The lining of the preferred foil laminate packaging of this invention that contains the multi-analyte reference solutions with stable pO2 of this invention is selected for its low reactivity to oxygen. The preferred polypropylene lining of the foil laminate package, preferably a foil laminate pouch, was chosen as it is essentially inert to oxygen.
Further, source materials, particularly organic source materials, for the other components of the multi-analyte reference solutions with stable pO2 of this invention are also screened for low oxygen reactivity. It was found that some source materials contain impurities that are oxygen reactive enough to destabilize the pO2 of such multi-analyte reference solutions.
It is further an object of this invention to prepare a panel of multi-analyte reference solutions with stable pO2 that control from about 5 to about 20 analytes in as few containers as practicable, for example, a quality control reagent in five foil laminate containers (a 5 level QC reagent), wherein there is a different formulation in each zero headspace container. Key to combining so many critical analytes in as few containers as practicable are (1) using a low pH/low pO2/low glucose/low tHb formulation as an all-inclusive level; and (2) separating the mid-pO2 and high-pO2 reference solutions from glucose and from the dyes needed to simulate tHb and/or CO-Ox fractions.
A pH range considered low for the multi-analyte reference solutions of this invention is from about 6.4 to about 7.4. Exemplary of a low pO2 range is from about 20 mmHg to about 75 mmHg. Exemplary of a mid-pO2 to high pO2 range is from about 80 mmHg to about 600 mmHg. An exemplary low glucose concentration is from about 10 mg/dL to about 80 mg/dL. An exemplary low dye concentration corresponds to a tub concentration of from about 5 g/dL to about 11 g/dL.

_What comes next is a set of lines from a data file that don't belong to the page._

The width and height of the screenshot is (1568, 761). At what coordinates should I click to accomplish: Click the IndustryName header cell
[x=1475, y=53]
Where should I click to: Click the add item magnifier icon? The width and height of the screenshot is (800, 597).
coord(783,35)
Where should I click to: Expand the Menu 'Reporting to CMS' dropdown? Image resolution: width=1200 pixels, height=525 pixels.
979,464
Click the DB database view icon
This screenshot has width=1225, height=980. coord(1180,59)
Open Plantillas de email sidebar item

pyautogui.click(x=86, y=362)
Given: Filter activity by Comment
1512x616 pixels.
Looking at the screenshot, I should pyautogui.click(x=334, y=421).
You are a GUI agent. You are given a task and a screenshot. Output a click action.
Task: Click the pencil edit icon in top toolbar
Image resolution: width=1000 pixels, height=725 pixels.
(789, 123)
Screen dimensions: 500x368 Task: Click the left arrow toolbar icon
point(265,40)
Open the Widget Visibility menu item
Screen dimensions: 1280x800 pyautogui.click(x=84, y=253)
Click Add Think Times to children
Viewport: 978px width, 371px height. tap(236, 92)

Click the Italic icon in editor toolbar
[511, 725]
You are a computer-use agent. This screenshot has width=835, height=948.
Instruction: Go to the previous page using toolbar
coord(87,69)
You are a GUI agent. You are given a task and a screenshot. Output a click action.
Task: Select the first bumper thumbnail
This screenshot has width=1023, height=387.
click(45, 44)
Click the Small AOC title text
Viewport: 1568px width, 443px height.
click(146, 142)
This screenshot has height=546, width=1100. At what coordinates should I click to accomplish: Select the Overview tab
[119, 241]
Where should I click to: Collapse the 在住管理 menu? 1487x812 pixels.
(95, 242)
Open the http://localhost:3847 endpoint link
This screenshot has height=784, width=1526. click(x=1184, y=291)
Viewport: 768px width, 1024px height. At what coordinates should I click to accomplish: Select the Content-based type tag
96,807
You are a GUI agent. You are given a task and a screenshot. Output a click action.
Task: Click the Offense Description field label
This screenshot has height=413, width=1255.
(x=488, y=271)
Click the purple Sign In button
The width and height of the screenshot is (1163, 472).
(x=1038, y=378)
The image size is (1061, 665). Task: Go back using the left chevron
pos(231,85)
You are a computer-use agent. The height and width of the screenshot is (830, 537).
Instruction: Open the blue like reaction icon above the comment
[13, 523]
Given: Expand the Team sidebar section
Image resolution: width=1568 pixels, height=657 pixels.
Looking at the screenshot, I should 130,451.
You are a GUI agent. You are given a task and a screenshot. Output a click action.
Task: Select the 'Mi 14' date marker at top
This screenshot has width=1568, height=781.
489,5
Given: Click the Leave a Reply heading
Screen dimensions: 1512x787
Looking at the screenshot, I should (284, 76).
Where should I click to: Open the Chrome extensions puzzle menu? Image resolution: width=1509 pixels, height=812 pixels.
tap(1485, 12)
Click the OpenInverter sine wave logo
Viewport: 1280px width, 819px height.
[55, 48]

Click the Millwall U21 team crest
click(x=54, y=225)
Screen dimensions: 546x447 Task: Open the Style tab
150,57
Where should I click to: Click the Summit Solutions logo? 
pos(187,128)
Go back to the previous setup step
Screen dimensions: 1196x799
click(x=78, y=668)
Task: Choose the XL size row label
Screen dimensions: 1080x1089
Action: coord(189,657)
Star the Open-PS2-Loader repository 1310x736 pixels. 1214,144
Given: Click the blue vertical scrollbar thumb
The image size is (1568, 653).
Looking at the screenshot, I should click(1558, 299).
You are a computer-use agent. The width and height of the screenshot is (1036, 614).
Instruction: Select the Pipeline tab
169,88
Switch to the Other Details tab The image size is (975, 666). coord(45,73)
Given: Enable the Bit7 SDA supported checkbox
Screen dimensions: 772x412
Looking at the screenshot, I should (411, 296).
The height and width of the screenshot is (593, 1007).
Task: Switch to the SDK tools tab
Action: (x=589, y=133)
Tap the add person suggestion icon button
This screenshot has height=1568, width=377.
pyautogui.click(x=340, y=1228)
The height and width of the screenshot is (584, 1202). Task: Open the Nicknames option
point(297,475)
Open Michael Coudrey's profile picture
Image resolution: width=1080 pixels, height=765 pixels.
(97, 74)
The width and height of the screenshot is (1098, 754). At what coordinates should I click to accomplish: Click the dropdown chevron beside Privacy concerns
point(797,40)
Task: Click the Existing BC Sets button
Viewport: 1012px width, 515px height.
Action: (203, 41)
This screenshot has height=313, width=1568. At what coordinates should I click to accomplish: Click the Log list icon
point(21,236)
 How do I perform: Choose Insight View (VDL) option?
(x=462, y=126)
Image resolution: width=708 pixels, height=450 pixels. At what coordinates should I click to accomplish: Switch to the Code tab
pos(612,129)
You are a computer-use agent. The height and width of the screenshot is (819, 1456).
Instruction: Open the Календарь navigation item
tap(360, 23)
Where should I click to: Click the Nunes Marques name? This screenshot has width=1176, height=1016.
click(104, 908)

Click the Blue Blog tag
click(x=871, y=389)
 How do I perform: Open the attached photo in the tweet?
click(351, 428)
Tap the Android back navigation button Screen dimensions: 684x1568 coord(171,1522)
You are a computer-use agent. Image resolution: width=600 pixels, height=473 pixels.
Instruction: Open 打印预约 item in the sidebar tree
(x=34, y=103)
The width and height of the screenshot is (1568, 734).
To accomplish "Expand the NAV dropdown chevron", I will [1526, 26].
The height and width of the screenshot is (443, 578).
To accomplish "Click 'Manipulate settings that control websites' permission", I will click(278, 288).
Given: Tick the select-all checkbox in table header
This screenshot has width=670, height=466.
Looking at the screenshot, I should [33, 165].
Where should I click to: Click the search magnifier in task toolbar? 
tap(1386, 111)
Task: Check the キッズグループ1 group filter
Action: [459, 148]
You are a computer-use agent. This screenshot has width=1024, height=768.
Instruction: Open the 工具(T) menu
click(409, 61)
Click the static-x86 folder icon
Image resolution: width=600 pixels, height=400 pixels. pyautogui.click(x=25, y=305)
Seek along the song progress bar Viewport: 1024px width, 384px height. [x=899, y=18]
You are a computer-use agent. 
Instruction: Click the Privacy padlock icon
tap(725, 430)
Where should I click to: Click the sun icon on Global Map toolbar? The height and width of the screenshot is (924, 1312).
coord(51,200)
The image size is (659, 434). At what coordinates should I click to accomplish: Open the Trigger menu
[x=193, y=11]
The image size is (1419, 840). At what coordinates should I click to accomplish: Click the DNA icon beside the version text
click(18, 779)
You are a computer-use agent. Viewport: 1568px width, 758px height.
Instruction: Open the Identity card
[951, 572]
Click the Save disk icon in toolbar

Methods of preparing such reagents are disclosed as well as the reagents prepared by those methods. Further disclosed are representative embodiments of such a quality control reagent constituting five formulations (a 5 level QC reagent).
Although exemplified herein are uses for the multi-analyte reference solutions laminate with stable pO2 in zero headspace containers of this invention in the clinical field, they may also be used in the environmental and biotechnological fields, among other fields that require oxygen analysis. For example, the solutions of this invention would be useful in fermentation analyses.